Mégret, que tiene 49 años, 21 menos que su teórico jefe, ha sabido seducir y convencer a la mayor parte de los cargos electos y los cuadros del Frente Nacional con su teoría, aparentemente correcta, de que la extrema derecha francesa necesita romper su aislamiento y aliarse con otras formaciones de la derecha democrática para imponer su discurso y alcanzar el poder. El diseñador de la exitosa estrategia de pactos con los barones regionales de la derecha que hizo estallar a la Unión por la Democracia Francesa (UDF), el segundo partido hasta entonces de la oposición democrática, en las pasadas elecciones regionales se ha ganado el respeto de buena parte del sector del FN que tiene prisa por llegar al poder.
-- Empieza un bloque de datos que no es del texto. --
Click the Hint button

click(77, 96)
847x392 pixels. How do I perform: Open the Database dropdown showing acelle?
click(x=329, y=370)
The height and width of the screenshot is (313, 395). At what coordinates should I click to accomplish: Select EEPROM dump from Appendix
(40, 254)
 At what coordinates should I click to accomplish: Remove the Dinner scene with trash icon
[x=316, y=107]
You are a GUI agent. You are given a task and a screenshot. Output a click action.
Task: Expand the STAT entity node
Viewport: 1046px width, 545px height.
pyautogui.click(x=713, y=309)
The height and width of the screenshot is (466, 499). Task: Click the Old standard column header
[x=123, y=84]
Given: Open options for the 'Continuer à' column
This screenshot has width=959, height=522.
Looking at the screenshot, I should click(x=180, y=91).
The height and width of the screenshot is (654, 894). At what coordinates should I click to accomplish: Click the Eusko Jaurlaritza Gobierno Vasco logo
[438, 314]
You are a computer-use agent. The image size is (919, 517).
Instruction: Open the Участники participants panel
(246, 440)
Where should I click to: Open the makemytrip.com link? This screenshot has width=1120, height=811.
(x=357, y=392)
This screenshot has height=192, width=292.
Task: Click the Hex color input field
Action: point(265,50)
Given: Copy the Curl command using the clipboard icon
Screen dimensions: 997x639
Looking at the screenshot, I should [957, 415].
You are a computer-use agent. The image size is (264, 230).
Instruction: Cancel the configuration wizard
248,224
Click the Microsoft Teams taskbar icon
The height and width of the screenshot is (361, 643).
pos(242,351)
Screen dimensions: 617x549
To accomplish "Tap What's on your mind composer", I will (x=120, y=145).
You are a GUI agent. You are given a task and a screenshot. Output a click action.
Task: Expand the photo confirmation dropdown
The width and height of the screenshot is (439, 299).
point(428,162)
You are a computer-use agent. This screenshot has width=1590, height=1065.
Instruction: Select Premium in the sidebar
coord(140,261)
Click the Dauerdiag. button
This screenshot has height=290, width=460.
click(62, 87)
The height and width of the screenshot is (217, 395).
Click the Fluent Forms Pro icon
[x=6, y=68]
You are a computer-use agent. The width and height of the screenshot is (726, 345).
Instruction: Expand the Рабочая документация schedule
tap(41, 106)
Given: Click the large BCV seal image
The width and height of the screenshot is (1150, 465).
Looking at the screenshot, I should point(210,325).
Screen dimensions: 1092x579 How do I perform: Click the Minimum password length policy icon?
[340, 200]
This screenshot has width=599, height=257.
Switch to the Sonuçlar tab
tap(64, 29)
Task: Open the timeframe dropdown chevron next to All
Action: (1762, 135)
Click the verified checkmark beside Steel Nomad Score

Ese grupo numeroso no le ríe ya las gracias, tan siniestras a veces, a Jean-Marie Le Pen, prefiere el estilo más discreto, menos procaz, más sibilino y eficaz de Bruno Mégret.
Las últimas encuestas muestran que si Le Pen es el personaje peor considerado -hoy le rechaza el 81% de los franceses frente al 74% de hace dos años- es porque ese rechazo lo comparte ahora un sector del electorado del propio FN. La cota de popularidad de Bruno Mégret es, a su vez, superior a la de Le Pen, 16% frente a 13%, porque su figura empieza a ser considerada entre el electorado de la derecha democrática. Es eso lo que le convierte en un elemento más inquietante y peligroso. Como su antiguo jefe, Mégret cree firmemente en la desigualdad de las razas, pero es él el que ha conseguido que una parte de la derecha teóricamente democrática haya adoptado la tesis de la "preferencia nacional". También él dispone de su particular "fuerza de choque", esos grupos de matones rapados, los gudars, que han vuelto a reaparecer en las universidades para amedrentar y romper algunas cabezas.